WASHINGTON — Longstanding tensions between organized labor groups and Wal-Mart Stores ratcheted up last week at the kickoff to the holiday shopping season.

As SN went to press last week, Wal-Mart was seeking federal intervention to prevent employee groups from disrupting “Black Friday” sales at its stores, as a result of pickets and strikes threatened by union-backed groups of its own workers. The posture represented an abrupt change for Wal-Mart, which earlier this year publicly dismissed similar protests as “publicity stunts.” Moreover, sources said, it provided a peek into the mindset of the retailer and the labor union determined to organize its workers at the dawn of a second term for president Obama.

In an unusual move for the Bentonville, Ark.-based company, Wal-Mart filed an unfair labor practice charge with the National Labor Relations Board, saying that worker walkouts and demonstrations by the group OURWalmart over recent months amounted to union picketing in excess of the 30-day limit federal law without a petition to join a union. This type of charge requires “priority” handling by the NLRB, which last week was scurrying to come to a ruling before courts closed for the Thanksgiving holiday.

The NLRB complaint by Wal-Mart was its first in a decade, the New York Times reported.

While it was unclear early last week what if anything would come of Wal-Mart’s charge, the filing appeared to be an attempt by Wal-Mart to set the boundaries for a battleground where its opponent is energized by having mobilized a small portion of Wal-Mart’s own forces against it, according to Don Schroeder, a Boston attorney who specializes in specializes in employment policy and collective bargaining for Mintz Levin.

“I think principally, Wal-Mart is driving a stake in the ground in an attempt to get the NLRB thinking about putting some limitations upon the unions that have engaged in this ongoing campaign against Wal-Mart,” Schroeder told SN.

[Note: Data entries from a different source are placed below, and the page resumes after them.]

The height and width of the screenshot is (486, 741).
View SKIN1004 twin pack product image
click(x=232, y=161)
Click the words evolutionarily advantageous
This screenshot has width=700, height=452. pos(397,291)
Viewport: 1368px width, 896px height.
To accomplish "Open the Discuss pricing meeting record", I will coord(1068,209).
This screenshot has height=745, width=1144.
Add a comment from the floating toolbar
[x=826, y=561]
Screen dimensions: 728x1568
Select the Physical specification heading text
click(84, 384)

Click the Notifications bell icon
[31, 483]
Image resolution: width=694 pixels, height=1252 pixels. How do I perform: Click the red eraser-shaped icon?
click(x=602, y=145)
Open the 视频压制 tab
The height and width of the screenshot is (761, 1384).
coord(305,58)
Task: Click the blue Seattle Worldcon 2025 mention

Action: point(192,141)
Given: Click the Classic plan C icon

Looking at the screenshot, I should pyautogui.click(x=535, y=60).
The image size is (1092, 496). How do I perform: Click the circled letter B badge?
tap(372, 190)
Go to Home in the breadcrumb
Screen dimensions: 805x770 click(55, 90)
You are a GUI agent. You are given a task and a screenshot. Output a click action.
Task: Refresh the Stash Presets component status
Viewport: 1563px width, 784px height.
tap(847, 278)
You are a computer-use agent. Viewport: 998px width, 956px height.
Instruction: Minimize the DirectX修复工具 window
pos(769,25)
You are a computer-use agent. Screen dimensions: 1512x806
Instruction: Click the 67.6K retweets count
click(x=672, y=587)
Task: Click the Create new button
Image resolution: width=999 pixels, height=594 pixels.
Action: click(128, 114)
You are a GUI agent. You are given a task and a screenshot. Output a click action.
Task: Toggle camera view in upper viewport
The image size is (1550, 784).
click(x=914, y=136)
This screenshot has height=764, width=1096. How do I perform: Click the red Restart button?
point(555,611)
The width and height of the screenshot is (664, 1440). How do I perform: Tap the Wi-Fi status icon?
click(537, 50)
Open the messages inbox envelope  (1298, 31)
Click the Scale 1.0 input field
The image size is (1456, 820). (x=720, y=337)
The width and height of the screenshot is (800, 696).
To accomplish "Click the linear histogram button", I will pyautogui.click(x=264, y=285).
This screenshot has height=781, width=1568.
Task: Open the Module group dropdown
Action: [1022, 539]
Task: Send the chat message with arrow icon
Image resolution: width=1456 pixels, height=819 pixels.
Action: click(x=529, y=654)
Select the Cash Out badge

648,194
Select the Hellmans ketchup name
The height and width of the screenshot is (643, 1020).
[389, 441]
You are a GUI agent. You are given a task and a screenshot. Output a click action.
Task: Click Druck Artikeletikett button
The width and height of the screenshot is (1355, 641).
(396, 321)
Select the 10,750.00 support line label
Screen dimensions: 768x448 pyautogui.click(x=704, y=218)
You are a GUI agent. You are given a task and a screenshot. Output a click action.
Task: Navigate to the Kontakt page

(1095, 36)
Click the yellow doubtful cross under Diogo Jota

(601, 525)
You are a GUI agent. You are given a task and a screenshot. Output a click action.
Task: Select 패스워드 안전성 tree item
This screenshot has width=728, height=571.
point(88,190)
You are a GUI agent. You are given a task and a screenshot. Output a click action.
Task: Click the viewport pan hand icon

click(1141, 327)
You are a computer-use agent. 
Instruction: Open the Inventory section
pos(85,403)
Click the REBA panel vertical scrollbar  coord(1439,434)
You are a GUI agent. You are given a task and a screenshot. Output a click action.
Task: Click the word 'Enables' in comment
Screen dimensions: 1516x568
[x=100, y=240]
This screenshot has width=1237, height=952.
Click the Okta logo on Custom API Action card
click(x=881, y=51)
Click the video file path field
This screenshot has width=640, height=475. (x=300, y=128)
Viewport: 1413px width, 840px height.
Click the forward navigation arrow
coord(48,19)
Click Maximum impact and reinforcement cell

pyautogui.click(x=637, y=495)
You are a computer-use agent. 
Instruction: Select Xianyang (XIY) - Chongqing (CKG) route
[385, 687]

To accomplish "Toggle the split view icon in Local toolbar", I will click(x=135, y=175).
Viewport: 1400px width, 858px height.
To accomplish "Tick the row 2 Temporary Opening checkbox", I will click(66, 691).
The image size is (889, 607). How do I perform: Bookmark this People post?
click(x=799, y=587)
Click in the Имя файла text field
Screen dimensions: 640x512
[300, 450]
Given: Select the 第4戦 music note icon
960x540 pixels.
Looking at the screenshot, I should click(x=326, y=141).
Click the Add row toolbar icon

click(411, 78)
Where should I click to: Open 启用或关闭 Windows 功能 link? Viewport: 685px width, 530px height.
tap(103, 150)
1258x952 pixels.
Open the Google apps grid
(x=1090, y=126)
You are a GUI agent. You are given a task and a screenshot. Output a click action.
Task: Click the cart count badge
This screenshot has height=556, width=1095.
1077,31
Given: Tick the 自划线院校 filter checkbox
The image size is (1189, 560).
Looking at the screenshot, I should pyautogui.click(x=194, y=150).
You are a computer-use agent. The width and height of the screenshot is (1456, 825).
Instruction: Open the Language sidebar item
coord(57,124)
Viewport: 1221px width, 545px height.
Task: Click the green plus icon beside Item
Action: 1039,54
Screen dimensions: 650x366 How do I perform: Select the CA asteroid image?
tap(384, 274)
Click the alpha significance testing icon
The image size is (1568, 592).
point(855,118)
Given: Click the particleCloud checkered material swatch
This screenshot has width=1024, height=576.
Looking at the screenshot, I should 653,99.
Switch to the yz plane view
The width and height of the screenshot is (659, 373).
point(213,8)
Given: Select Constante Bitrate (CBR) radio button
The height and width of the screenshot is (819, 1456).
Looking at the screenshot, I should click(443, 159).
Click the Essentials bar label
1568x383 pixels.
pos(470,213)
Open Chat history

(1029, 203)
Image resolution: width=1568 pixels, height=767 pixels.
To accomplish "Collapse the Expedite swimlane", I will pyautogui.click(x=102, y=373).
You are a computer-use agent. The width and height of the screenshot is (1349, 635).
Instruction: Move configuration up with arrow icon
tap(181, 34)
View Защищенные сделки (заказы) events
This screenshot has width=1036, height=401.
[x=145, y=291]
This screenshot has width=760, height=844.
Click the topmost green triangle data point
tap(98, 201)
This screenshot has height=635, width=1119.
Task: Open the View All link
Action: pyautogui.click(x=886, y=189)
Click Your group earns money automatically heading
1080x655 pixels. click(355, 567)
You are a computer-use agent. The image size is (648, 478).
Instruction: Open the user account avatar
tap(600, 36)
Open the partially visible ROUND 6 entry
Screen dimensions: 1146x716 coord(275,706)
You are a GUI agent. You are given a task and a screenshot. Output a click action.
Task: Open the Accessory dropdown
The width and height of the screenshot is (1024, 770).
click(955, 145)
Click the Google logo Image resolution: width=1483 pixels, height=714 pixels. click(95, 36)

Wal-Mart argues that the United Food and Commercial Workers union is behind efforts from employees groups including OURWalmart and Making Change at Wal-Mart, which have called attention to what they consider to be unjust conditions for Wal-Mart workers by staging walkouts beginning in October. Making Change, a coalition led by the UFCW, said there were plans for action at as many as 1,000 Wal-Mart stores leading up to and on Black Friday.